There are currently several preclinical strategies for treatment of SCA3 under investigation, including a range of pharmacological compounds and RNA-targeting strategies (reviewed in [1]). Especially targeting ATXN3 RNA for downregulation or modulation by ASOs (reviewed in [66]) or RNAi [30,37] are currently regarded as very promising treatment strategies. Both strategies have shown both preclinical and early clinical success in central nervous system applications, with specific advantages for each approach [67,68]. An advantage of the AAV-delivered miRNA or shRNA is that a one-time treatment provides longer lasting effects over ASOs, with over 8 years of stable expression reported so far [69].

Given this one-time treatment however, targeting of the SCA3-relevant brain regions after one injection is key. In earlier rodent studies with AAV-miATXN3, we showed that injection in cisterna magna provided the most efficient targeting of brain stem and cerebellum [37]. The cisterna magna dosing technique has proven successful in larger animals as well [70], and a next important step will be to confirm adequate transduction by AAV5 of the posterior fossa in these larger animals.

It must be mentioned that the miRNA used here was not designed to induce allele-specific knockdown. Although the current evidence indicates that ataxin-3 knockout is well tolerated in rodents, several functions such as deubiquitination [15], transcriptional regulation [71], and involvement in the DNA damage response [23] are ascribed to the protein. For this reason, complete knockdown of ataxin-3 within the cell may not be the most suitable goal for an ultimate gene therapy approach for SCA3.

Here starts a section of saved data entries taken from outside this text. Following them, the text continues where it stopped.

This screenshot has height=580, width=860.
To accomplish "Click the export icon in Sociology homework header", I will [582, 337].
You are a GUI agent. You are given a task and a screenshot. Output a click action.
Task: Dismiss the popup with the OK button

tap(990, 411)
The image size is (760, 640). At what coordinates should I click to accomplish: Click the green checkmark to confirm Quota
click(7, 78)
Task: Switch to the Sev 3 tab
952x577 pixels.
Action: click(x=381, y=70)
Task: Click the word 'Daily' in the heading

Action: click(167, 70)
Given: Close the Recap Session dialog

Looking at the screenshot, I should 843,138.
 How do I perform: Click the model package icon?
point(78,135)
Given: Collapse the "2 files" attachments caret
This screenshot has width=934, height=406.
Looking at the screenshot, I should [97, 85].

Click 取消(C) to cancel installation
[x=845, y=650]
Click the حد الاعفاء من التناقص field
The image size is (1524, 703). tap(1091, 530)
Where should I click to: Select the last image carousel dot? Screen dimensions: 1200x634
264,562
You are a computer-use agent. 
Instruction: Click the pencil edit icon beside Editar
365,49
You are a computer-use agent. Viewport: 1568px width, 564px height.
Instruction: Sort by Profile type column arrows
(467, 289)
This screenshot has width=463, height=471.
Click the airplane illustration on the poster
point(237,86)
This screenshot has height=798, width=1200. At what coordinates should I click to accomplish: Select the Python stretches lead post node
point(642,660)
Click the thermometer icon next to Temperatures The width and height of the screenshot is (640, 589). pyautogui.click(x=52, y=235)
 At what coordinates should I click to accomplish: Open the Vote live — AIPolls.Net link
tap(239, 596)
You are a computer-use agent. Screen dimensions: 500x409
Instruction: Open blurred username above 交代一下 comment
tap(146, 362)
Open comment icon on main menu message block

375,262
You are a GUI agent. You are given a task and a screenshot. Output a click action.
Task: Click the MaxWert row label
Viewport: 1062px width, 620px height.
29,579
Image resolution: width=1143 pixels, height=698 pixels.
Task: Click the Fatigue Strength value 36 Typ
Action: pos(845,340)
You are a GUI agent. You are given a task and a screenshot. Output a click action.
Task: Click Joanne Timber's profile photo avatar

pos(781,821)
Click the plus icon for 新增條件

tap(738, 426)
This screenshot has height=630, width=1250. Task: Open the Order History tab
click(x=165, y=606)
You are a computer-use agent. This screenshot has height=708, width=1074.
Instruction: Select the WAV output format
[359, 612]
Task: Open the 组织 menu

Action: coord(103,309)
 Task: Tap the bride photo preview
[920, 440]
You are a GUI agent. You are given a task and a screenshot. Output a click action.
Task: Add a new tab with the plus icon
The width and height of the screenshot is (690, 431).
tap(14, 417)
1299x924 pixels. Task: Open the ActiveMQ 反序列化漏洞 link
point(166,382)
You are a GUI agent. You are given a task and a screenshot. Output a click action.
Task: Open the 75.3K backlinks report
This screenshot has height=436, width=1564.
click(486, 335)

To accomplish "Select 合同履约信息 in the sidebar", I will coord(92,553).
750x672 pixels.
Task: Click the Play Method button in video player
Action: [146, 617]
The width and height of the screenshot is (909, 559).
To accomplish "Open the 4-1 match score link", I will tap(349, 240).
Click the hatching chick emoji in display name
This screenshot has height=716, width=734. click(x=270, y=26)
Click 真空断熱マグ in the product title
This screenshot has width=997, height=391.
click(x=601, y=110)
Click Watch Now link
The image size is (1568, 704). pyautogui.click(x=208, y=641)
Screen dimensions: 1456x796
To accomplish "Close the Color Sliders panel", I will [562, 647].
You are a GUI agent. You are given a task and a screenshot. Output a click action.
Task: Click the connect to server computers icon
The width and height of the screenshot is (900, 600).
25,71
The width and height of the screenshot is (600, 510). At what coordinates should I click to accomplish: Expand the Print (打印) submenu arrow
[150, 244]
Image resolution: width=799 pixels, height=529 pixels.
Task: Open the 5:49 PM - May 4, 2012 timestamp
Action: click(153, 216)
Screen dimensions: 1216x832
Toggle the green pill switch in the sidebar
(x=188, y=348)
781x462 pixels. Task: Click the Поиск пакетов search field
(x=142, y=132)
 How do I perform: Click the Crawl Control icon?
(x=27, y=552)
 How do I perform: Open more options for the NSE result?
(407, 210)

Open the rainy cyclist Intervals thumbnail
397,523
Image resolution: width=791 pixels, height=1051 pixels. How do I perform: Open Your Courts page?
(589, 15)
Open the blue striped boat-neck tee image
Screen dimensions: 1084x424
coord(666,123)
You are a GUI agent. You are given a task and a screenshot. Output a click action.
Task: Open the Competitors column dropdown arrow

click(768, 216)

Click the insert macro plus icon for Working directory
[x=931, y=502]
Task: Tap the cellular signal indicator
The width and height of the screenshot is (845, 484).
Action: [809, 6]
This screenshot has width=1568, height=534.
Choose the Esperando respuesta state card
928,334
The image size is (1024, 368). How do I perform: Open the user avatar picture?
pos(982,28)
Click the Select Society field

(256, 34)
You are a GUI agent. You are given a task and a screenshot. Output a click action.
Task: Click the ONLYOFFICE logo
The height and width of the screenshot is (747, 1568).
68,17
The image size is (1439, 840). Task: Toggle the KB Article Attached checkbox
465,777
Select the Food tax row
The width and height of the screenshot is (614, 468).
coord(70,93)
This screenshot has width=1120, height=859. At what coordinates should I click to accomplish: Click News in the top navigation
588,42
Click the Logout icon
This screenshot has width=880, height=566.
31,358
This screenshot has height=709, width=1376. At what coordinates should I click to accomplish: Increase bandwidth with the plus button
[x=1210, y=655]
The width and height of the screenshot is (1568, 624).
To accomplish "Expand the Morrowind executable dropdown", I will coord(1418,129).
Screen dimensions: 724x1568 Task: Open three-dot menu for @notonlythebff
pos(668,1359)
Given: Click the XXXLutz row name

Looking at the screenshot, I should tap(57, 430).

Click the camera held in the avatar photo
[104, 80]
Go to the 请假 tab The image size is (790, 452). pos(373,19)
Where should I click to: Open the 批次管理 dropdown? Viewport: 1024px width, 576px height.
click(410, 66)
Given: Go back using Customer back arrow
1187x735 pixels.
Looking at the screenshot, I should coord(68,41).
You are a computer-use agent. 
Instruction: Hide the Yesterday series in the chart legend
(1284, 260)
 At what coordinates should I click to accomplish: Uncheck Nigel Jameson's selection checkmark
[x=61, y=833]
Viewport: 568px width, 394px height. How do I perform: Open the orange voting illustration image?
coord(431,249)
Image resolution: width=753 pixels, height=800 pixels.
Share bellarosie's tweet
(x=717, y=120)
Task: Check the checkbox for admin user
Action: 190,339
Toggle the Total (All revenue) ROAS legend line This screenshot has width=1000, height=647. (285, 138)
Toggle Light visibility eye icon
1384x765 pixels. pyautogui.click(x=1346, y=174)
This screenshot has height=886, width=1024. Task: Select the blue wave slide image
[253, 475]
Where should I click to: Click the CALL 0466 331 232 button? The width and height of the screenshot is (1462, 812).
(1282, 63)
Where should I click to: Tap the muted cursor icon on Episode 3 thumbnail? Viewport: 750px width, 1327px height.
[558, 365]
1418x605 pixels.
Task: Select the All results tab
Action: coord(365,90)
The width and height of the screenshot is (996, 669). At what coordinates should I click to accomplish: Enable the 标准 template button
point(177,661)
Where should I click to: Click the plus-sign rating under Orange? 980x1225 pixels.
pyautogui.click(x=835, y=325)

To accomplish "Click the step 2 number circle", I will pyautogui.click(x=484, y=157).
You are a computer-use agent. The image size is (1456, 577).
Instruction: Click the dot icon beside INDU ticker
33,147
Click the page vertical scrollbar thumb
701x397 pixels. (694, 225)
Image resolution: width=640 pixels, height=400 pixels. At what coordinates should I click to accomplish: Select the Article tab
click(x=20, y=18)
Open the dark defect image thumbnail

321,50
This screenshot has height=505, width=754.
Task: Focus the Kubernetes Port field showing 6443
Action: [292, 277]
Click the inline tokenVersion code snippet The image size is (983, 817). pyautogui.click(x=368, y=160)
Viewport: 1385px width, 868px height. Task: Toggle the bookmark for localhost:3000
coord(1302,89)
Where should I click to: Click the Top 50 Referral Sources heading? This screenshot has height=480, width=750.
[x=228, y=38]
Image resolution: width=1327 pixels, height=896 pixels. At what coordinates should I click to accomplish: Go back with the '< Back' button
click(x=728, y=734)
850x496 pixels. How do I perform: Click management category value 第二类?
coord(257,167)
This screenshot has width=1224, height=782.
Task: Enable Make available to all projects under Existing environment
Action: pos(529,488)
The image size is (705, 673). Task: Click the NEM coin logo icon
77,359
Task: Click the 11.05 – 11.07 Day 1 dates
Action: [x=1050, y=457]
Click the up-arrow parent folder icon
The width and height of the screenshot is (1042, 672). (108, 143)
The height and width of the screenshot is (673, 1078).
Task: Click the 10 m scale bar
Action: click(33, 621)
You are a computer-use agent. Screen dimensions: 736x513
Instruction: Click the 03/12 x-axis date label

Instead, achieving sufficient ataxin-3 knockdown to prevent onset of cellular toxicity may be a more desirable strategy. Allele-specific shRNAs have also been tested for SCA3 [28,33,42,72], which would improve safety in this regard, but on the contrary, would exclude ∼30% of the SCA3 patient population owing to absence of the relevant single nucleotide polymorphism [73]. For this reason, future studies in large animal models examining efficacy and safety of miATXN3-induced ataxin-3 knockdown are required.

To summarize, here we have shown the efficacy of an ATXN3-targeting miRNA to induce ataxin-3 knockdown in a mouse model for SCA3. A robust rescue of the molecular SCA3 hallmarks was observed, namely reduction in ataxin-3 aggregates and DARPP-32 lesion size in brain tissue. These studies add to an earlier body of work showing efficacy of AAV5-miATXN3 in human-induced pluripotent stem cell-derived neurons, mouse models, and minipigs [37], providing a good base to further pursue development of a gene therapy-based therapeutic approach for SCA3.